Contact a housing counselor
A lot of the time, housing counselors can provide insight into a foreclosure situation, their next steps, and help borrowers avoid making the same mistakes in the future. This type of counselor can pinpoint errors borrowers are making and offer a solution to the problem. Some solutions may be short-term or long-term.
Don’t fall into the buyer’s remorse trap. A lot of people fall into this trap and realize they didn’t have the money they thought they had available, which puts them further in debt.
Creating a spending plan can help with paying household bills, including the mortgage on time. With bills caught up, people can enjoy a more comfortable style of living with less stress and peace of mind.

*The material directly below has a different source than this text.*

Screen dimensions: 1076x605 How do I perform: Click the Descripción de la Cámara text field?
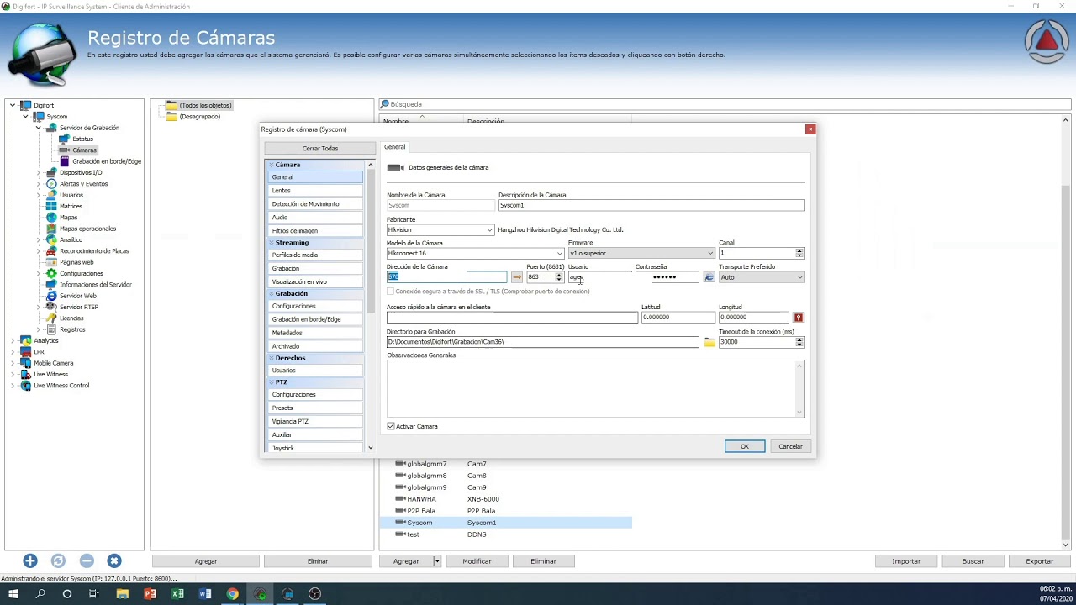651,205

Using available assets, including a whole life insurance policy, car, jewelry, and other items of value can be sold to help with the reinstatement of a mortgage to prevent the foreclosure process. Individuals who are facing foreclosure can get a second job or find another way to generate income to demonstrate to the lender they are putting forth an effort to make the payments to keep their home.

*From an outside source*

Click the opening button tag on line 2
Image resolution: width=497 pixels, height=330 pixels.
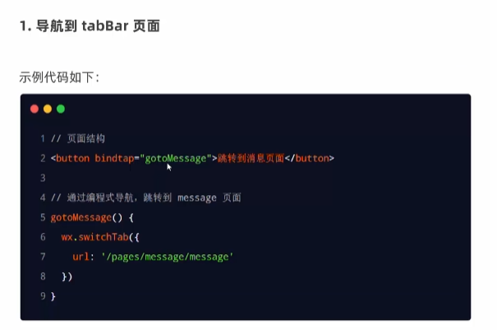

People fall upon hard times, and it may seem there is no light at the end of the tunnel. Since January 2014, one in every 1,058 U.S. homes received a foreclosure filing. Having a foreclosure filed can be a hard pill to swallow, but there are a variety of ways foreclosure can be prevented.
It’s in the best interest of the homeowner to know everything you can about foreclosure in Texas and what you can do to protect yourself from fraud and keep your home. Use this article as a reference for answers regarding the foreclosure process in Texas.

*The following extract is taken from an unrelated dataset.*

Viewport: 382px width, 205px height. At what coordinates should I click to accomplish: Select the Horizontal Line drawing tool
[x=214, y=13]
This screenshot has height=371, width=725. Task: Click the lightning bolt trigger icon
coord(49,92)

Yes, an HOA can foreclose on a home, even if the mortgage payments are current. Being late making HOA dues gives an HOA cause to start the foreclosure process.
Once a homeowner misses several mortgage payments, a lender can file the necessary paperwork to start the foreclosure process, then the eviction process. When an eviction is filed, the property goes into a foreclosure auction.
This auction is held by trustees who are hired by the bank. At an auction, the lender can’t profit from the auction by selling the property for more money.
It takes approximately 60 days for a bank to foreclose on a property in Texas. There is a chance the foreclosure process will be delayed if the borrower decides to contest the action before a judge or files for bankruptcy. Foreclosure can also be delayed if the borrower seeks adjournments and delays of sales.
Before a foreclosure can officially start, the lender must wait until the borrower is at least 120 days past due on payments.
Once the foreclosure process is final, an individual’s credit score can decrease by at least 100 points. The higher a person’s credit score is, the more impact a foreclosure has on their credit. It will take at least three years of on-time payments to start repairing a credit score.
Before an individual can qualify for another mortgage, they will have to wait between five and seven years. Getting another mortgage after a short sale requires at least a two-year waiting period.
An individual does not have to move out of their home on the foreclosure sale date. People who are still living in the house once a foreclosure is final will need to be evicted by the new owners of the home.
The borrower will receive a notice at least three days prior to an eviction being filed. In some situations, lenders will pay the borrower’s moving expenses to avoid delays in the eviction process, also known as cash for keys.
A Deed in Lieu of Foreclosure is a notarized document that transfers the title of a home from the borrower’s name to the name of the lender. This title-transferring document can be suggested and used when a home is not in foreclosure.